## WHAT IS ASKED
Express the lines of the material as a JSON list of strings, one per line and skipping blank lines, from the line containing "Screen dimensions: 978x584" through the end of the material. Omit the pictures.

## TASK INPUT

----------

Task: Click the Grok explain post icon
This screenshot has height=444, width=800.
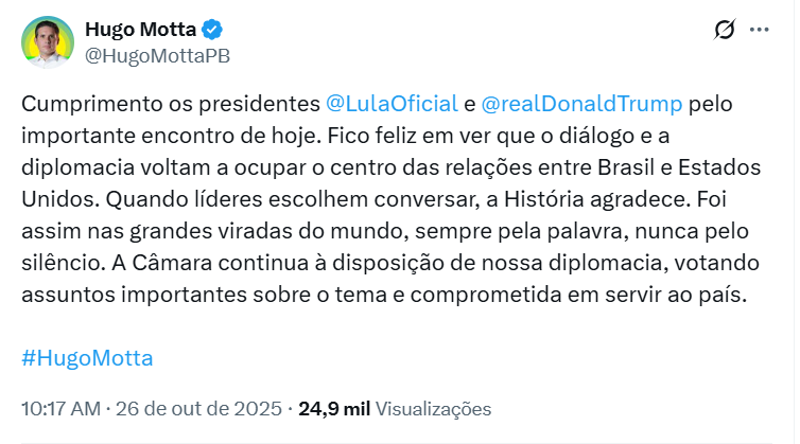Action: point(725,31)
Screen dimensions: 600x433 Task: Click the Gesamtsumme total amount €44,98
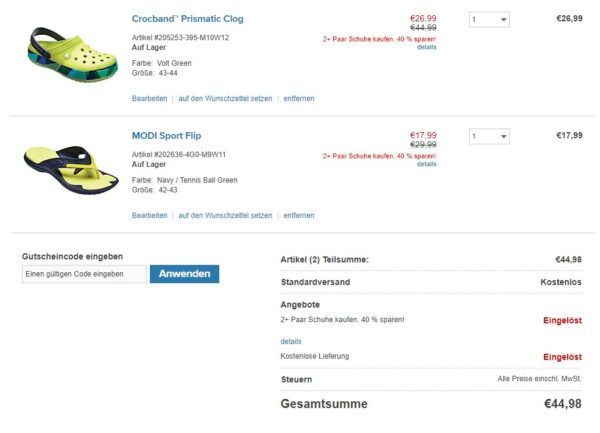point(562,404)
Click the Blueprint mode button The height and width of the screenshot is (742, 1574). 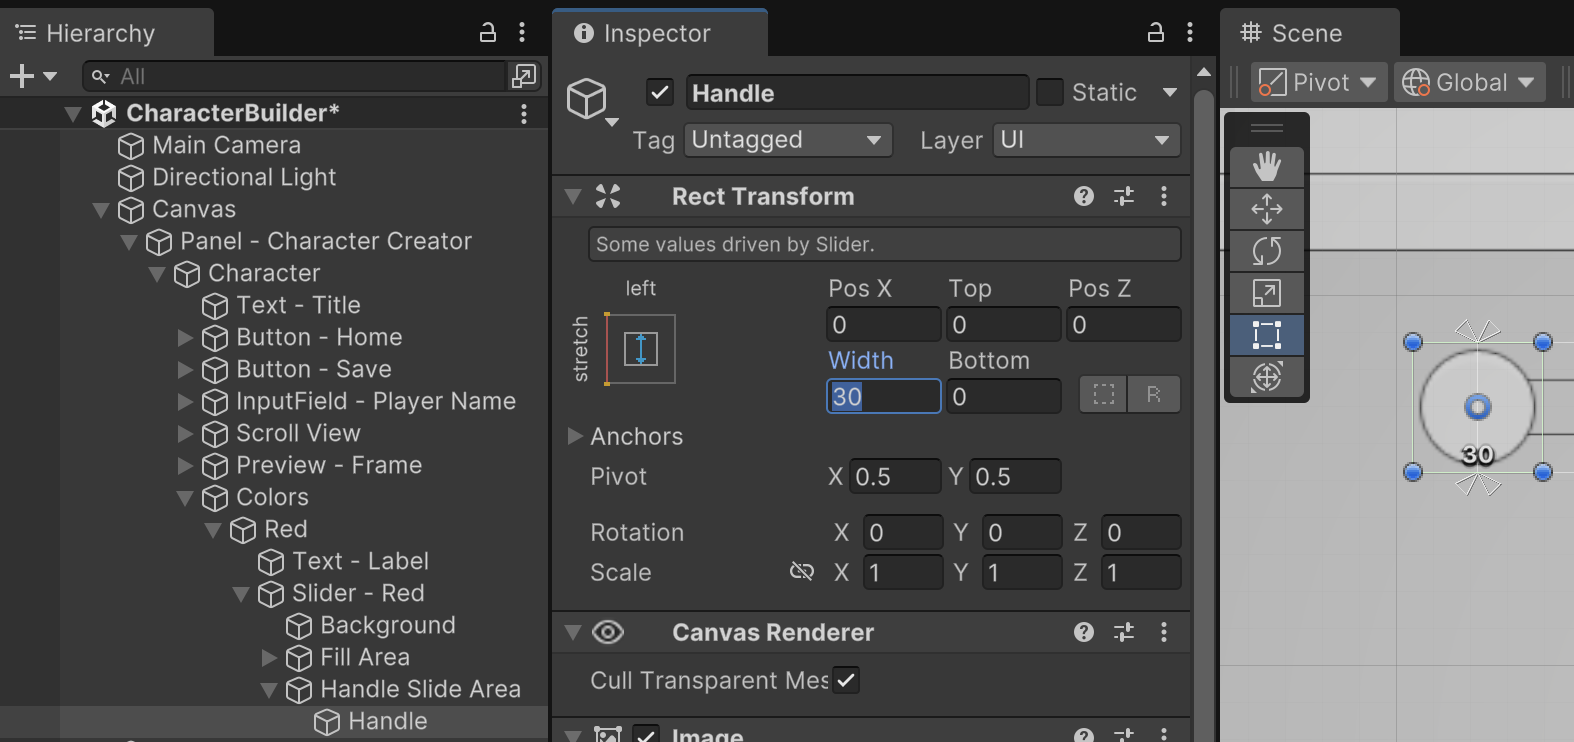coord(1104,395)
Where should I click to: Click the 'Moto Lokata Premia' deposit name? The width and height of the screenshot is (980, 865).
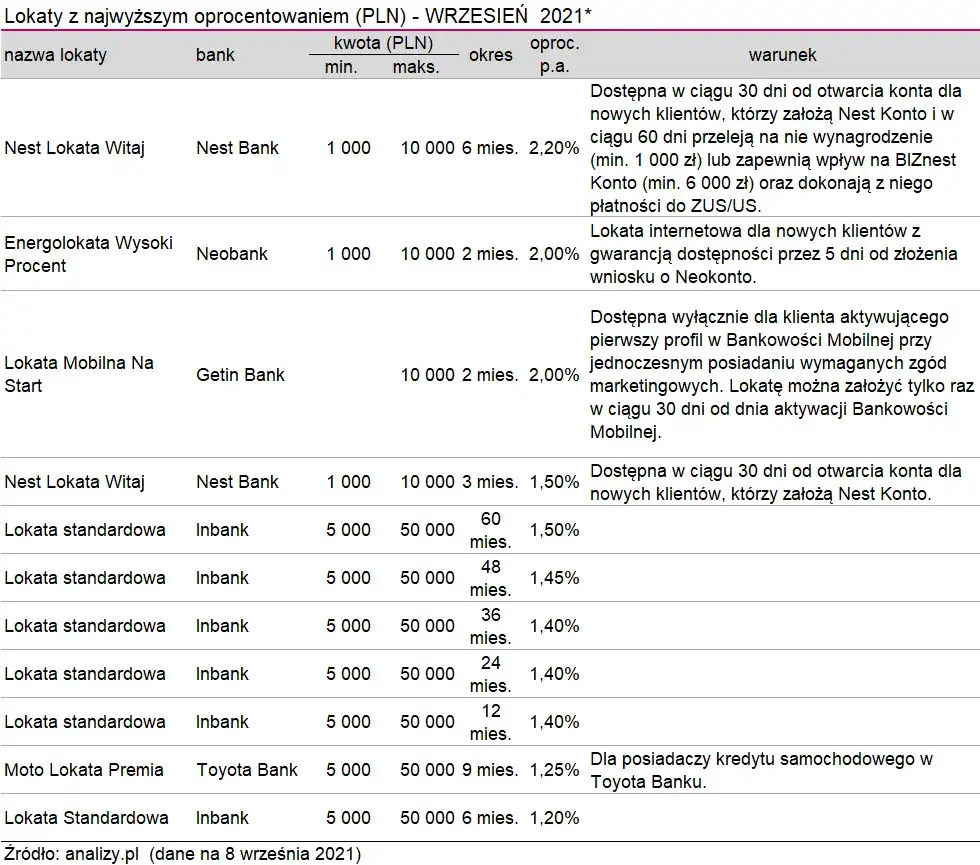[84, 770]
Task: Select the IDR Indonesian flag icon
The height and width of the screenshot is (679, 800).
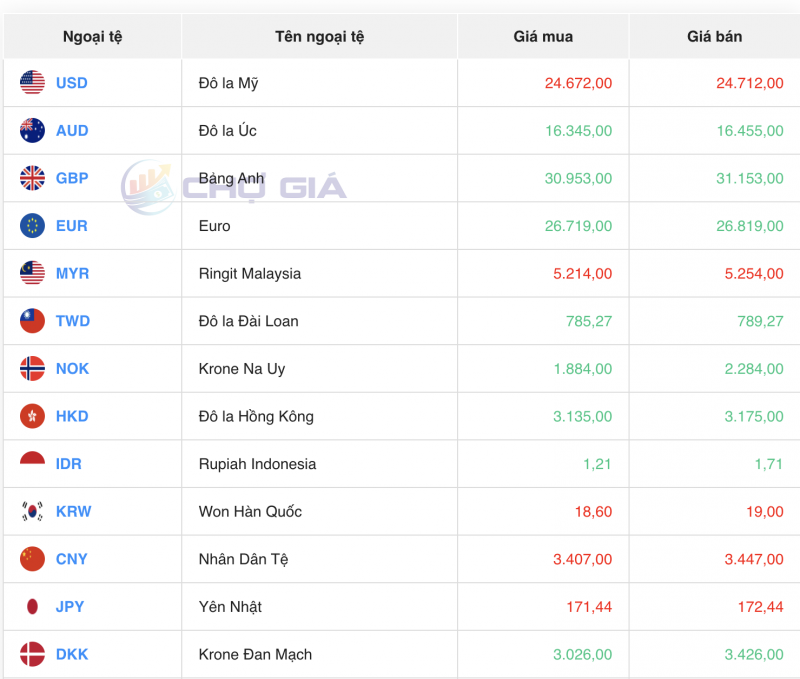Action: pyautogui.click(x=31, y=464)
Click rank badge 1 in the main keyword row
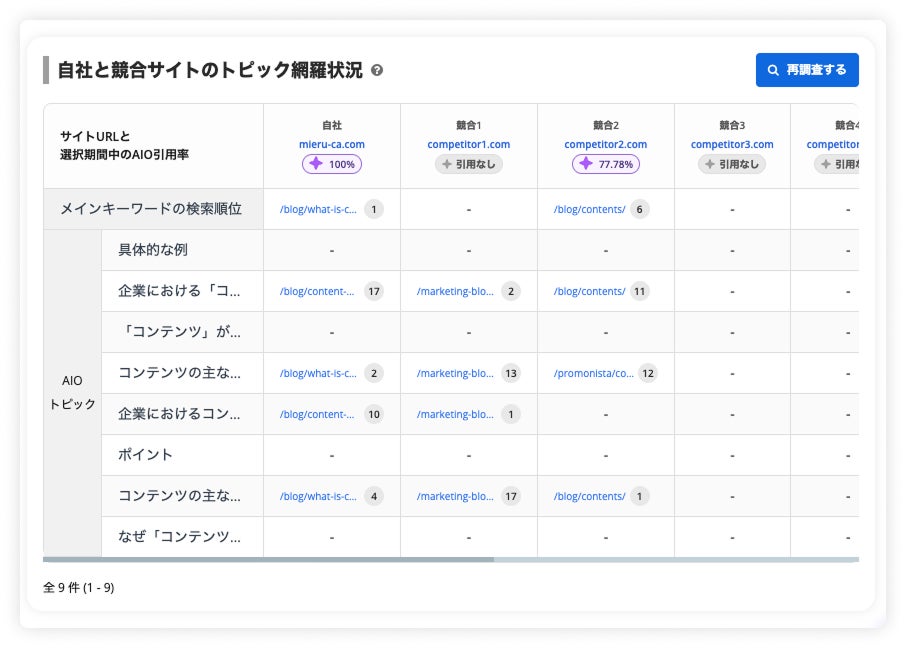Viewport: 906px width, 648px height. (374, 209)
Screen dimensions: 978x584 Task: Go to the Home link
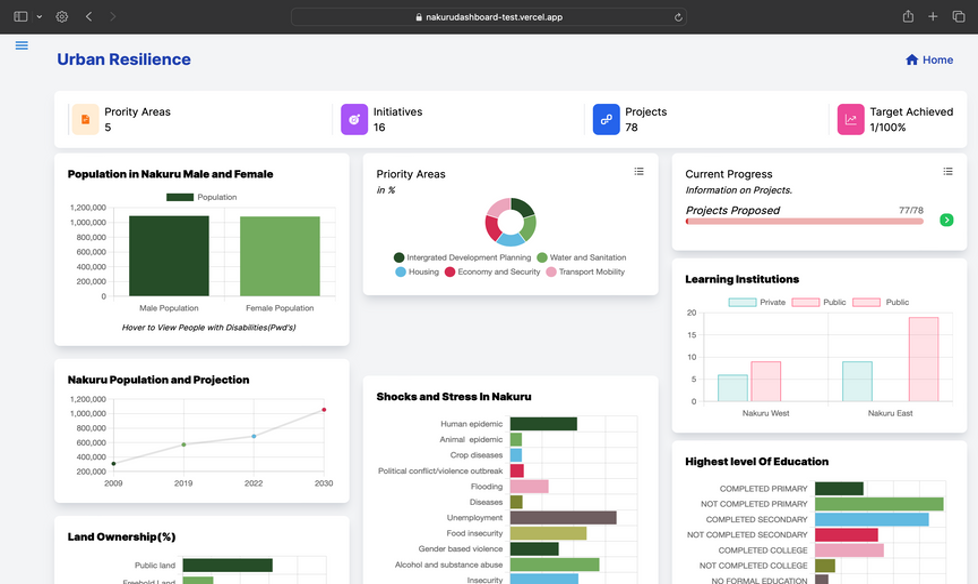click(x=937, y=60)
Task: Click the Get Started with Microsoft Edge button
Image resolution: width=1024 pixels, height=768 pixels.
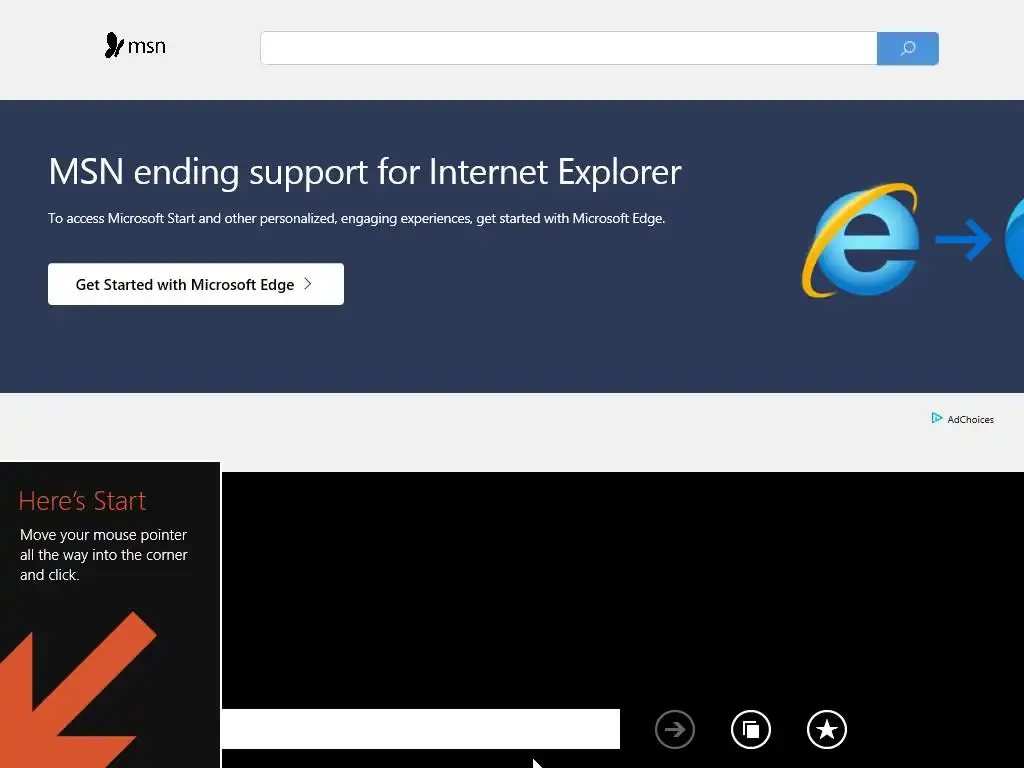Action: [196, 284]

----------

## FINISHED EXERCISE
[
  "Screen dimensions: 978x584 Task: Go to the Home link",
  "click(x=937, y=60)",
  "Task: Click the Get Started with Microsoft Edge button",
  "Image resolution: width=1024 pixels, height=768 pixels.",
  "Action: [196, 284]"
]